REQUIRED TASK: Reproduce the entries below verbatim, from the line containing "Click the Full Name input field" through the last line of the entries, both included.

---------- SOURCE MATERIAL ----------

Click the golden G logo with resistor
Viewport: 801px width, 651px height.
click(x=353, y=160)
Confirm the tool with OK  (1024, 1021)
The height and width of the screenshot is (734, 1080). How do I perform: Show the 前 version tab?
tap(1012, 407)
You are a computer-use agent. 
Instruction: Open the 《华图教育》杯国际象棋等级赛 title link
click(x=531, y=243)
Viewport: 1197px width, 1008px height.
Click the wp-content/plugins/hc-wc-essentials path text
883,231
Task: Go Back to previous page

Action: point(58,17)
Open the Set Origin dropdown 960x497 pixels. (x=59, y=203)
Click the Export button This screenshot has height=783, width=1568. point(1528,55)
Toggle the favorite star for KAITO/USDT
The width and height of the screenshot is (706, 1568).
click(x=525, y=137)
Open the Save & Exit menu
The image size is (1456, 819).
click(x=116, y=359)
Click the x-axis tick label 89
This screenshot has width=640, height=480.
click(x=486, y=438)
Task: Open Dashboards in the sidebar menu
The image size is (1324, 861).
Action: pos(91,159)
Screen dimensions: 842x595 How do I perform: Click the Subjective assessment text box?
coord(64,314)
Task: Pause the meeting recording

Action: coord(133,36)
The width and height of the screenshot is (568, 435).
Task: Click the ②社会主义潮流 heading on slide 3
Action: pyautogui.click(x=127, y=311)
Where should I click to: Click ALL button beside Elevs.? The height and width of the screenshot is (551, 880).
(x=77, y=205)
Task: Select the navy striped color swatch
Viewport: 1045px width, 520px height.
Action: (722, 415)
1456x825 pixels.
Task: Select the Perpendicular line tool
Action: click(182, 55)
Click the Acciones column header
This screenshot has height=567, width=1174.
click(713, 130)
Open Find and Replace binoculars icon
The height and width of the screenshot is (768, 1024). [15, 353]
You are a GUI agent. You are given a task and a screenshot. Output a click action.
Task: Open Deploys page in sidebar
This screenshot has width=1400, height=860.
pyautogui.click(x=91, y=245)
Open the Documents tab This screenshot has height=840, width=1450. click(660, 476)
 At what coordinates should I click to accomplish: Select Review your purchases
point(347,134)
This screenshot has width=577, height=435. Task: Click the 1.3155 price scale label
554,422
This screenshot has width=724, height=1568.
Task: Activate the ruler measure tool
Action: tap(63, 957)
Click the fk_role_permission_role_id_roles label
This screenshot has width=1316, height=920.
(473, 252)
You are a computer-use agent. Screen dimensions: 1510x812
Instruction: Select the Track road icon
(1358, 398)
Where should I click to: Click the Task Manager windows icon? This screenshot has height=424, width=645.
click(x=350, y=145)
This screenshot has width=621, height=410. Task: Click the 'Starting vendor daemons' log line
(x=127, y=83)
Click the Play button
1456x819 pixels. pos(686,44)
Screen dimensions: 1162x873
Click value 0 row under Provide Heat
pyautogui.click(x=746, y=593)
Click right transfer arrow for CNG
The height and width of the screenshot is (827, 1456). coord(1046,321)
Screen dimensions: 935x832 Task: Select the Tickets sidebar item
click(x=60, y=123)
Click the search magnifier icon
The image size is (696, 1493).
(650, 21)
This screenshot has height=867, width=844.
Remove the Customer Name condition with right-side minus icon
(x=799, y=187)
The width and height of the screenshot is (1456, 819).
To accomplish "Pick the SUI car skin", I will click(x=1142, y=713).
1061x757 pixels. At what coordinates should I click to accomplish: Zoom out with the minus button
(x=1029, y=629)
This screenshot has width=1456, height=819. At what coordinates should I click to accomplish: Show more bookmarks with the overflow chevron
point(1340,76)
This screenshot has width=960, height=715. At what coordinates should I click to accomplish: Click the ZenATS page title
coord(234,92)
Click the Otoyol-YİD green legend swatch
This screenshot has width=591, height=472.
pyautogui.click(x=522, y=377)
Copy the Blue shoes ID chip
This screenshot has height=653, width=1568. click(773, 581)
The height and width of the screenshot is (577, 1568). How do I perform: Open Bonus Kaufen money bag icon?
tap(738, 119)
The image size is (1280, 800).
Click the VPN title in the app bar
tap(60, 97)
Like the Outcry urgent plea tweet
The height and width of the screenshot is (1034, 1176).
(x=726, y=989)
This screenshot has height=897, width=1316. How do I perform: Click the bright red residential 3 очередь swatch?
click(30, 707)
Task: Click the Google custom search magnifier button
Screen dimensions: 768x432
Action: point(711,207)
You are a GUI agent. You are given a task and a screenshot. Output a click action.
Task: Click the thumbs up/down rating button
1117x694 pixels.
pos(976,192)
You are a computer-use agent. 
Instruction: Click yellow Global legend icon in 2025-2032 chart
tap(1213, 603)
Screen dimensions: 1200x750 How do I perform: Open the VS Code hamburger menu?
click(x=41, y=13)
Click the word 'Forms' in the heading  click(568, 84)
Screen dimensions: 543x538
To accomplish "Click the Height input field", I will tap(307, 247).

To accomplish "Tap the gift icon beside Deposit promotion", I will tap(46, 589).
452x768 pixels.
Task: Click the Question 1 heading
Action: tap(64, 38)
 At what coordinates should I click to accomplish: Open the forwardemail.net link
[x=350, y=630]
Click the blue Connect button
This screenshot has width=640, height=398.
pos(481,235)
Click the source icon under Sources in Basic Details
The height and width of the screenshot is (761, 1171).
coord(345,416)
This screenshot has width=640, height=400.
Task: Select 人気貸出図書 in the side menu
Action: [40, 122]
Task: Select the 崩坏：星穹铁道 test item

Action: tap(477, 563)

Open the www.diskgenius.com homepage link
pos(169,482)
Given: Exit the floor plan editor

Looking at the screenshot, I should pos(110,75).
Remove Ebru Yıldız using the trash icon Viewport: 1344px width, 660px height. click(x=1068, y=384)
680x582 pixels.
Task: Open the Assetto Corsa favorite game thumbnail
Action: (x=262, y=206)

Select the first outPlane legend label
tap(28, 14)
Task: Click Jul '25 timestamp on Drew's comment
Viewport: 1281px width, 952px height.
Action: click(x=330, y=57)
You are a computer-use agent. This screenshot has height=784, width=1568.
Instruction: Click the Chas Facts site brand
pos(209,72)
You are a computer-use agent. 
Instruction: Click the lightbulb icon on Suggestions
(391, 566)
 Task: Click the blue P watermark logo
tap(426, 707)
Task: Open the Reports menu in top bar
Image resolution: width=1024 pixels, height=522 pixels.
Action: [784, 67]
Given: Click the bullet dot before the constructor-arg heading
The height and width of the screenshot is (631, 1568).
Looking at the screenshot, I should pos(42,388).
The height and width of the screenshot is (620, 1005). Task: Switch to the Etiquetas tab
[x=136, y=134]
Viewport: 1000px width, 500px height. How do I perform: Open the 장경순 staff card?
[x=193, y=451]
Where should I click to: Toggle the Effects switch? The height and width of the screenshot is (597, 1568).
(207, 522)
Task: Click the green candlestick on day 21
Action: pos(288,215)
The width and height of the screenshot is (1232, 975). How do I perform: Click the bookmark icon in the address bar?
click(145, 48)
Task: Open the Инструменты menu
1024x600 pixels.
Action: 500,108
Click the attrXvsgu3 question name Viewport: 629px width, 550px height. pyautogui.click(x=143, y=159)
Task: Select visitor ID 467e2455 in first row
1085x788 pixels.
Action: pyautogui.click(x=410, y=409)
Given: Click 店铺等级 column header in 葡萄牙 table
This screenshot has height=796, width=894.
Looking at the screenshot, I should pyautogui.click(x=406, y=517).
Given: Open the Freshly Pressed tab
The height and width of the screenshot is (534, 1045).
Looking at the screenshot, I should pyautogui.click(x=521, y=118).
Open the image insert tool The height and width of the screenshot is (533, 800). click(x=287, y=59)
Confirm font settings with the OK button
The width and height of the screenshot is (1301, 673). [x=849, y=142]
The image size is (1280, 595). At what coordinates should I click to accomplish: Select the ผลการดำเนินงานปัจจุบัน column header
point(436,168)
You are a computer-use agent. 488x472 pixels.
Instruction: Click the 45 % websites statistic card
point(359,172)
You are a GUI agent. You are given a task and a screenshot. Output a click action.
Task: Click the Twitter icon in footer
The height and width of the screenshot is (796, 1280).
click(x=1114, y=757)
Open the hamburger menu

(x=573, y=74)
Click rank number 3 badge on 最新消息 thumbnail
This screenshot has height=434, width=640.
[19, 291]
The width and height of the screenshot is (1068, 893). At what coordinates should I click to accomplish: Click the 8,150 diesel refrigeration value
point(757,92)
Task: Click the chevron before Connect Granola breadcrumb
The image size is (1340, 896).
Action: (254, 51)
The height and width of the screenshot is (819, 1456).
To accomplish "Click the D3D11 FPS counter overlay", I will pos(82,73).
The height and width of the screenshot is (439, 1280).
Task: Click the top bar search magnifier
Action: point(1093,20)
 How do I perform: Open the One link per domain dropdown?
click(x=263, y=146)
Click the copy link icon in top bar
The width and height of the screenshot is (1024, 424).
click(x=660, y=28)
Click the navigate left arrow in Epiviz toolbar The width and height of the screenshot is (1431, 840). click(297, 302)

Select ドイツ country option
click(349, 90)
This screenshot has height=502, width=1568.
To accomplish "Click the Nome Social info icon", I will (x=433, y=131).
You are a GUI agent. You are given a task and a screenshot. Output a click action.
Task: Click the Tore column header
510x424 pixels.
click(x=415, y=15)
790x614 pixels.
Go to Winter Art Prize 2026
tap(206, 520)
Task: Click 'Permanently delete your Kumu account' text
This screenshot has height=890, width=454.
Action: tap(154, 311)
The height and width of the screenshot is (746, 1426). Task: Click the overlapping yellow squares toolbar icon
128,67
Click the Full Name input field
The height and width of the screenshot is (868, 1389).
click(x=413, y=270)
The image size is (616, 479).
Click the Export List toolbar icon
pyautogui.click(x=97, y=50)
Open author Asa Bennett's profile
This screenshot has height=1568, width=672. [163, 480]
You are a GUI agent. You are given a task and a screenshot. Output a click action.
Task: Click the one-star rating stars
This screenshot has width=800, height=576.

----------

ANSWER TO THE PROBLEM:
Click the Full Name input field
The height and width of the screenshot is (868, 1389).
click(x=413, y=270)
The image size is (616, 479).
Click the Export List toolbar icon
pyautogui.click(x=97, y=50)
Open author Asa Bennett's profile
This screenshot has height=1568, width=672. [163, 480]
You are a GUI agent. You are given a task and a screenshot. Output a click action.
Task: Click the one-star rating stars
This screenshot has width=800, height=576.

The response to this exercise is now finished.